Subject to the terms and conditions of the Merger Agreement, at the closing of the Merger, the outstanding shares of common stock of Black Oak were converted into the right to receive shares of the Company’s Series Z preferred stock, shares of our Series B preferred stock and shares of our Series Q preferred stock. Subsequent to the Merger, the Series Q Preferred Stock, were all converted to common stock, and all the series Z preferred stock were all converted to Series B Preferred Stock. The Series B Preferred Stock were ultimately converted to common stock during 2017.

 

Since the Merger was completed on April 1, 2016, Black Oak’s financial results are included in our consolidated financial statements subsequent to that date, see “Note 5 – Acquisitions” and “Note 12 – Contingent Consideration” for further information.

 

Due to changes in planned operations of the MediFarm dispensaries, the Company acquired an additional 38% ownership for no additional consideration during August 2017. Previously, the Company owned 60%. As of September 30, 2017, the Company has 98% ownership of MediFarm. In connection with the ownership change the Company recorded a $1,830,925 adjustment to additional paid in capital representing the change in non-controlling interest.

 

On August 17, 2017, the Company formed a wholly owned legal entity, MediFarm SoCal, to acquire all assets of Tech Center Drive Management, LLC (“Tech Center Drive”) and 55 OC Collective, Inc. (“55 OC”). 55 OC owns and holds a cannabis dispensary license in the city of Santa Ana, California. Tech Center Drive manages and operates a dispensary under the license of 55 OC. On September 13, 2017, MediFarm SoCal acquired all of the assets of Tech Center Drive and 55 OC. The acquisition was accounted for in accordance with Financial Accounting Standards Board (“FASB”) Accounting Standards Codification (“ASC”) 805-10, “Business Combinations”; see“Note 5 – Acquisition” for further information. MediFarm SoCal’s sole purpose is to operate a medical marijuana retail dispensary.

 

On March 12, 2018, the Company implemented 1-for-15 reverse stock split of the Company’s common stock (the “Reverse Stock Split”).
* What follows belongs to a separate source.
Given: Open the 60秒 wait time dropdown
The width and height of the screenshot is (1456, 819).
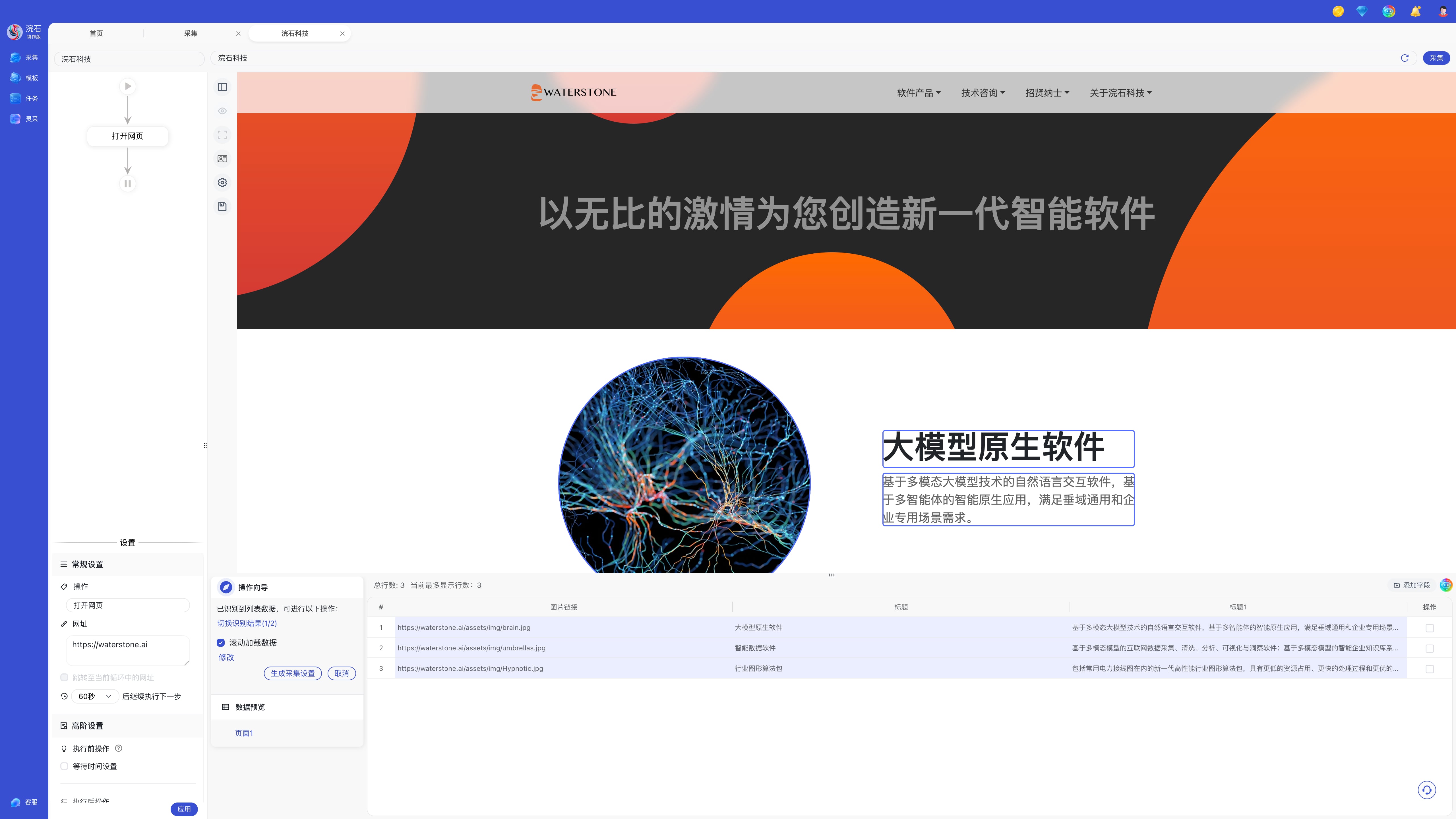Looking at the screenshot, I should click(x=94, y=696).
The Reverse Stock Split became effective in the stock market upon commencement of trading on March 13, 2018. As a result of the Reverse Stock Split, every fifteen shares of the Company’s Pre-Reverse Stock Split common stock were combined and reclassified into one share of the Company’s common stock. No fractional shares were issued in connection with the Reverse Stock Split, and any fractional shares were rounded up to the nearest whole share. The number of shares of common stock subject to outstanding options, warrants and convertible securities were also reduced by a factor of fifteen as of March 13, 2018. All historical share and per share amounts reflected throughout consolidated financial statements have been adjusted to reflect the Reverse Stock Split. The authorized number of shares and the par value per share of the Company’s common stock were not affected by the Reverse Stock Split.